New Hope-Solebury directors vow to cut more from school budget before June

Spending plan at $33.3 million now

By Linda Seida, Staff Writer
   The New Hope-Solebury School District Board of Directors approved a preliminary budget that will cost the average taxpayer 7.2 percent more than last year, but officials promised to trim costs even more before the final budget vote in June.
   The board voted 7-2 to introduce the $33.3 million spending plan.
   Laurence Fieber and David Dozbaba cast the no votes.
   ”I don’t think it went far enough to cut out things that are extraneous,” Mr. Fieber said later.
   Mr. Fieber, an educator with 36 years of experience, said his vote was a “symbolic statement” in these tough economic times.
   ”I want the school district to adopt the idea we’ve got to tighten this up,” he said. “I feel very strongly we have to reflect the times.”
   The preliminary budget does not go far enough to reduce costs, he said. Plus, it sends “a very troubling message to people. People are scared to death. They’re losing their homes. They have big mortgages. Their kids are going to college.”
   If the preliminary budget passes with no changes, it would mean a $314 increase in property taxes for the average homeowner, according to the district.
   The tax levy would be $23,667,132.
   The proposed budget represents an increase of $1,054,149 over the 2008-2009 school year.
   Revenues include an earned income tax total of $3,200,000. The real estate transfer tax would be $1,100,000.
   The preliminary spending plan would take $371,080 from the district’s $2,703,060 fund balance.
   Currently, the tax rate is 76.7 mills. The preliminary budget calls for an increase of 5.53 mills. Each mill represents $305,000.
   Only 4 percent of the budget is discretionary spending.
   The district must meet contractual salary obligations and rising health care costs and utility bills.
   Salaries and wages account for $15,183,911.
   The district added no new positions to the roster next year.
   On Monday, board President Rebecca Malamis reiterated the board’s commitment to keeping costs down and slashing even more from the preliminary budget.
   ”The preliminary budget approved by our board last Wednesday was exactly that — a preliminary budget. The final budget will not be approved until June. Between now and June, our board will be thoroughly examining every line of the budget and will be making every feasible cut that we can. In board deliberation at last Wednesday’s meeting, it was clear that not a single board member believes that a 7.2 percent tax increase is acceptable for the final budget, and I know that every member of the board recognizes and acknowledges that we must do better during these hard economic times to reduce the budget further,” she said.

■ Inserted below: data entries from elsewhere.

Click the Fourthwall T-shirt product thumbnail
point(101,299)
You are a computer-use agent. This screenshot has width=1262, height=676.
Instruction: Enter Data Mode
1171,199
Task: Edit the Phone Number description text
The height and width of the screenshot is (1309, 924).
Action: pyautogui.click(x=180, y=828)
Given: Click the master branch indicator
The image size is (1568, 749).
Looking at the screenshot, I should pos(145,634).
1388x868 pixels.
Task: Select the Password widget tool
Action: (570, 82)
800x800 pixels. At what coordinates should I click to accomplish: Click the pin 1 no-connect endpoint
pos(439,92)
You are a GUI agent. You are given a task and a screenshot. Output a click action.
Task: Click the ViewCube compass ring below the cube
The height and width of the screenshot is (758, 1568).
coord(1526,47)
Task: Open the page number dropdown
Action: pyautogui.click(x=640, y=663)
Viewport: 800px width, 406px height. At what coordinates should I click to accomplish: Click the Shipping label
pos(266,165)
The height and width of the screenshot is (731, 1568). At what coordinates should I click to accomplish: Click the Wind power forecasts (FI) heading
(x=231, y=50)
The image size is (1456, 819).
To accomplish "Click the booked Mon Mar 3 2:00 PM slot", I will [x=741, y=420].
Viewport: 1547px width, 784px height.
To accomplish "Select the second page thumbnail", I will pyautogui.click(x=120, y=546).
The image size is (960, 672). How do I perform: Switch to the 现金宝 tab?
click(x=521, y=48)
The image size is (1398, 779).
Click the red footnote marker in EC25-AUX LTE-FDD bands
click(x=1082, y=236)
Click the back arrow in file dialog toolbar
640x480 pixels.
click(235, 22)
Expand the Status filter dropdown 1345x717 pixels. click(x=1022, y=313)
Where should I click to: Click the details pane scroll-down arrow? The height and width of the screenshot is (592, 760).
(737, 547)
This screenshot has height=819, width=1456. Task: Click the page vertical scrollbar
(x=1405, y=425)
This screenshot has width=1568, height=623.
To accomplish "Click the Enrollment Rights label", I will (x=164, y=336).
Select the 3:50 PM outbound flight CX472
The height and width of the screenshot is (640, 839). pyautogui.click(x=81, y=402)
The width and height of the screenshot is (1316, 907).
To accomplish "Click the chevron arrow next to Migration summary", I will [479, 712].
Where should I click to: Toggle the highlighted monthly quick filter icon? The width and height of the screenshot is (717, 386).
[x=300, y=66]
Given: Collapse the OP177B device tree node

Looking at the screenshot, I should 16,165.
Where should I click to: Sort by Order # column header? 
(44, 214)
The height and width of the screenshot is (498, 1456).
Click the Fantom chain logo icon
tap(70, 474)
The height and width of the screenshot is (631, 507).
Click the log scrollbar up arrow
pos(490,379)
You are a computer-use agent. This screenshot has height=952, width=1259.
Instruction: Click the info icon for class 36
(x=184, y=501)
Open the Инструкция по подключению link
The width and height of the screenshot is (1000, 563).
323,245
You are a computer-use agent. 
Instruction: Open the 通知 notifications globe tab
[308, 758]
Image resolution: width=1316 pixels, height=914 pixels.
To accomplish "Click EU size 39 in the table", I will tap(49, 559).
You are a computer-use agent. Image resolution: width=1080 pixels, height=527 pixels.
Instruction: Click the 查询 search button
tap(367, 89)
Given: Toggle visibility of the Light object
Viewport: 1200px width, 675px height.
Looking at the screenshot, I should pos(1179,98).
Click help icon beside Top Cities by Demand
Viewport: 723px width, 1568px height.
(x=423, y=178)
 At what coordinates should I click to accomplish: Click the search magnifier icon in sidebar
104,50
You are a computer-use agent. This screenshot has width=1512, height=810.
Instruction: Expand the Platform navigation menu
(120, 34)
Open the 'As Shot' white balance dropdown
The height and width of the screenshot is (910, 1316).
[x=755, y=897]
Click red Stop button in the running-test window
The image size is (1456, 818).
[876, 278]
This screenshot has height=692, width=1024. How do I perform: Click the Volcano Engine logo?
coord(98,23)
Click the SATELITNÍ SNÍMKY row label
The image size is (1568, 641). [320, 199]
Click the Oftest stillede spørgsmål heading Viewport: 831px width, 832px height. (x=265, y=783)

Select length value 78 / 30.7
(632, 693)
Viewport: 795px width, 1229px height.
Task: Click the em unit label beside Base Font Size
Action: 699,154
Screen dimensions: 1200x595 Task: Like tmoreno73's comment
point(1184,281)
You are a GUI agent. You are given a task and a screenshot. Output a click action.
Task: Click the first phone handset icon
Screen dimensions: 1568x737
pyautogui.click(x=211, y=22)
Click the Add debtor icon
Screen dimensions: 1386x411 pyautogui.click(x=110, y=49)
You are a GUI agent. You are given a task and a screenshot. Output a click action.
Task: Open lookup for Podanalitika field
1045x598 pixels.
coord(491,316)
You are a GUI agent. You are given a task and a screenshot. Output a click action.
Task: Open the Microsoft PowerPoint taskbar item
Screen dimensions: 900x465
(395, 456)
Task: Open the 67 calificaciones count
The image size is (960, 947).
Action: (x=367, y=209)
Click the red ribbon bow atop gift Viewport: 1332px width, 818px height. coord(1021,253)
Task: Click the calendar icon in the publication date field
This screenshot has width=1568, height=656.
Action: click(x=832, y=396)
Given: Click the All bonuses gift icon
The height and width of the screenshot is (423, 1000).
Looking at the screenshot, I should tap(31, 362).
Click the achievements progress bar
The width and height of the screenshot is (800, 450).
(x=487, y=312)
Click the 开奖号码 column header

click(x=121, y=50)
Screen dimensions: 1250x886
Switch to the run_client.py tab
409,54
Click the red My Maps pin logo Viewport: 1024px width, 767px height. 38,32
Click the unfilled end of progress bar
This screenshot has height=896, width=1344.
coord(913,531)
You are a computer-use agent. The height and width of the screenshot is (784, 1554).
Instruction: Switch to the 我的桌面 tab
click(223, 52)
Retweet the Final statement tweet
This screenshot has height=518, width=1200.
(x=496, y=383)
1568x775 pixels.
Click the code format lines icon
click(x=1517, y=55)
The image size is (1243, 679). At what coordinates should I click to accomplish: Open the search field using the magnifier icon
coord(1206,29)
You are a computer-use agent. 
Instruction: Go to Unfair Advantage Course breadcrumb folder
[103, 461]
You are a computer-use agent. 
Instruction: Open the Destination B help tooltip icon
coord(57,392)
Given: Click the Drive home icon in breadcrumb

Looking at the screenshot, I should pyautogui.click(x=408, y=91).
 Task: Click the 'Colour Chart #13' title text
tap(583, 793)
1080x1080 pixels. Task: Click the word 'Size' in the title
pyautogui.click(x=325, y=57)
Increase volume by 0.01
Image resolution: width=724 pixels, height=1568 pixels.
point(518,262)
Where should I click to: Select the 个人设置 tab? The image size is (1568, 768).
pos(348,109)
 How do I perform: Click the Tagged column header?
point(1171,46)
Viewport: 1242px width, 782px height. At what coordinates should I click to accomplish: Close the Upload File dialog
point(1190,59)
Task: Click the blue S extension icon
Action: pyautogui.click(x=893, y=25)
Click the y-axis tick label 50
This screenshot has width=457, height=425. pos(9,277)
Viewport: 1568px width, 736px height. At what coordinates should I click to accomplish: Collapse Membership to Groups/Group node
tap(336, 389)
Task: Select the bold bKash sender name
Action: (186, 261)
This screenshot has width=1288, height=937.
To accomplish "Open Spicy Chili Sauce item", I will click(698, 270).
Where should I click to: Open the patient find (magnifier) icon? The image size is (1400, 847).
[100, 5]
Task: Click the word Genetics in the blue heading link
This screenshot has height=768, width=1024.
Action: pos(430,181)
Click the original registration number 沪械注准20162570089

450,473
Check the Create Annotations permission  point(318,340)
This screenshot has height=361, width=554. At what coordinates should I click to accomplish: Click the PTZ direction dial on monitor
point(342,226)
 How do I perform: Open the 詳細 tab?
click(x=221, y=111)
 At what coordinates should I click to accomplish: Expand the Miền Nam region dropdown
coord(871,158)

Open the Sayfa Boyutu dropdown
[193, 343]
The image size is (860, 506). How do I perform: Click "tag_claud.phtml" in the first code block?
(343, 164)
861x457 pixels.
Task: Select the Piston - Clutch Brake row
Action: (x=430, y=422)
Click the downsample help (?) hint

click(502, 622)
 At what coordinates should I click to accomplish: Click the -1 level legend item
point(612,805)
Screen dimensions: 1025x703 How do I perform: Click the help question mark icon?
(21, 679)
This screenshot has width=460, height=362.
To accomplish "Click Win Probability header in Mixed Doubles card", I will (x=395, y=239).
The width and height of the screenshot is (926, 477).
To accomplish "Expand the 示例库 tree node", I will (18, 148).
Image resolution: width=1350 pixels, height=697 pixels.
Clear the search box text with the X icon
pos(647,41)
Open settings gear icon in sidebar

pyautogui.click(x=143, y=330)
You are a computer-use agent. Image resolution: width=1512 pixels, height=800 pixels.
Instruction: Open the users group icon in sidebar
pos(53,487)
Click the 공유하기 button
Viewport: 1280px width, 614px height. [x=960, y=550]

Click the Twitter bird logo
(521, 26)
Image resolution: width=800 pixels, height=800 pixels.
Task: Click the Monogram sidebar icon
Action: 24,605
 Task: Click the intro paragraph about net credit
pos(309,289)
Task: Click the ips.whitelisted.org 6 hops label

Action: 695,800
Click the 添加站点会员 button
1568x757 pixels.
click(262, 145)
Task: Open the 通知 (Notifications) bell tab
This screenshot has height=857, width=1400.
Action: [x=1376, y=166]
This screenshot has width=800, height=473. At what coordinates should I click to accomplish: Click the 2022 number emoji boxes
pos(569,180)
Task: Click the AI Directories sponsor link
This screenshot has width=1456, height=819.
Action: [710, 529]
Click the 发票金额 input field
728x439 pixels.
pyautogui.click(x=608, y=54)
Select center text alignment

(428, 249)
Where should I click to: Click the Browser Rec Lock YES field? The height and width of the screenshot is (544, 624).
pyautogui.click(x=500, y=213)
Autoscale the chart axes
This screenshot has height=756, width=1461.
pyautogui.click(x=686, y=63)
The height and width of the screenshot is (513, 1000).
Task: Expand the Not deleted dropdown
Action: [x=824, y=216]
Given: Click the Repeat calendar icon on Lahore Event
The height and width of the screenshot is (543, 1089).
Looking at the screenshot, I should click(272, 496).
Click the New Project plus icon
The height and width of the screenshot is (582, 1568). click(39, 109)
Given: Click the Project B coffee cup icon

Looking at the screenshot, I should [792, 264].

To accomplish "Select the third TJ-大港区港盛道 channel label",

   ”Please recognize that in Pennsylvania, our administrators begin working on next year’s budget (the 2009-2010 school year budget) when school begins in September. It is very hard to predict needs for the next school year, when school is just beginning for this school year. The first draft of the budget last fall resulted in an initial 14.75 percent increase. The administrative team recognized that such an increase was not acceptable, and since September, under the direction of our superintendent and our Finance Committee, the team has been diligently working to reduce that rate. The budget increase we were presented with last Wednesday had been reduced almost by half, to 7.2 percent. And, since our meeting last week, it has been reduced even further to 6.58 percent. By June, it will be even less than that,” Ms. Malamis noted.
   The increase is mainly attributable to a loss of revenue from real estate taxes and real estate transfer taxes, she said.
   By going from 7.2 percent, the average tax increase of $314 dropped to $270.
   Previous cost-cutting measures included elimination of late bus runs for middle and high school students, the cutting of $271,000 in capital improvements, and the refinancing of debt service for a $500,000 savings.
   Also, Superintendent Raymond Boccuti has ordered a freeze on spending this year.